**Pixel coordinate grounding data**.
+++
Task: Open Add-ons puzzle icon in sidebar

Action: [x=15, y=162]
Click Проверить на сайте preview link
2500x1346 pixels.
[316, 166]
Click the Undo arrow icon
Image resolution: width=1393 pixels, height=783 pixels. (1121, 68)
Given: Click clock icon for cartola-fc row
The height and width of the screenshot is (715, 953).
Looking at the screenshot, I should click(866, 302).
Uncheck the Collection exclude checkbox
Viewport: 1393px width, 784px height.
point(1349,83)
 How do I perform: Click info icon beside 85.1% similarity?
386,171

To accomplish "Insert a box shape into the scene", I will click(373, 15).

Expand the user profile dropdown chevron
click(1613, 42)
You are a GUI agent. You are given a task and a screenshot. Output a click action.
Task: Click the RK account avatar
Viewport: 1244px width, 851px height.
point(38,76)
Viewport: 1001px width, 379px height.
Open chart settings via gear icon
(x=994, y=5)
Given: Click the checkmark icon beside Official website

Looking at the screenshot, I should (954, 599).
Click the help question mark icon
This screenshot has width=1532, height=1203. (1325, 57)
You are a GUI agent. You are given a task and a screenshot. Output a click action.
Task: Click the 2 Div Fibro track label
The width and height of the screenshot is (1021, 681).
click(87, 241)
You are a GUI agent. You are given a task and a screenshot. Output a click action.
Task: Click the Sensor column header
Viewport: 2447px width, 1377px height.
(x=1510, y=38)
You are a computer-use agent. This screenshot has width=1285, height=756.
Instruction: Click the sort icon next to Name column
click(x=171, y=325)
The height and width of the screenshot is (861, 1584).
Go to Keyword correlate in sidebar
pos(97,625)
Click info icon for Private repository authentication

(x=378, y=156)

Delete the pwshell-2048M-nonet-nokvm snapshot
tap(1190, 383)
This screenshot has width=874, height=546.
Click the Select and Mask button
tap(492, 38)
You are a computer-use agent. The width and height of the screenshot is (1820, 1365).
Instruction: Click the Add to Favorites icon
+++
Without changing a word, write out each entry again.

**ANSWER BELOW**.
Task: Open Add-ons puzzle icon in sidebar

Action: [x=15, y=162]
Click Проверить на сайте preview link
2500x1346 pixels.
[316, 166]
Click the Undo arrow icon
Image resolution: width=1393 pixels, height=783 pixels. (1121, 68)
Given: Click clock icon for cartola-fc row
The height and width of the screenshot is (715, 953).
Looking at the screenshot, I should click(866, 302).
Uncheck the Collection exclude checkbox
Viewport: 1393px width, 784px height.
point(1349,83)
 How do I perform: Click info icon beside 85.1% similarity?
386,171

To accomplish "Insert a box shape into the scene", I will click(373, 15).

Expand the user profile dropdown chevron
click(1613, 42)
You are a GUI agent. You are given a task and a screenshot. Output a click action.
Task: Click the RK account avatar
Viewport: 1244px width, 851px height.
point(38,76)
Viewport: 1001px width, 379px height.
Open chart settings via gear icon
(x=994, y=5)
Given: Click the checkmark icon beside Official website

Looking at the screenshot, I should (954, 599).
Click the help question mark icon
This screenshot has width=1532, height=1203. (1325, 57)
You are a GUI agent. You are given a task and a screenshot. Output a click action.
Task: Click the 2 Div Fibro track label
The width and height of the screenshot is (1021, 681).
click(87, 241)
You are a GUI agent. You are given a task and a screenshot. Output a click action.
Task: Click the Sensor column header
Viewport: 2447px width, 1377px height.
(x=1510, y=38)
You are a computer-use agent. This screenshot has width=1285, height=756.
Instruction: Click the sort icon next to Name column
click(x=171, y=325)
The height and width of the screenshot is (861, 1584).
Go to Keyword correlate in sidebar
pos(97,625)
Click info icon for Private repository authentication

(x=378, y=156)

Delete the pwshell-2048M-nonet-nokvm snapshot
tap(1190, 383)
This screenshot has width=874, height=546.
Click the Select and Mask button
tap(492, 38)
You are a computer-use agent. The width and height of the screenshot is (1820, 1365).
Instruction: Click the Add to Favorites icon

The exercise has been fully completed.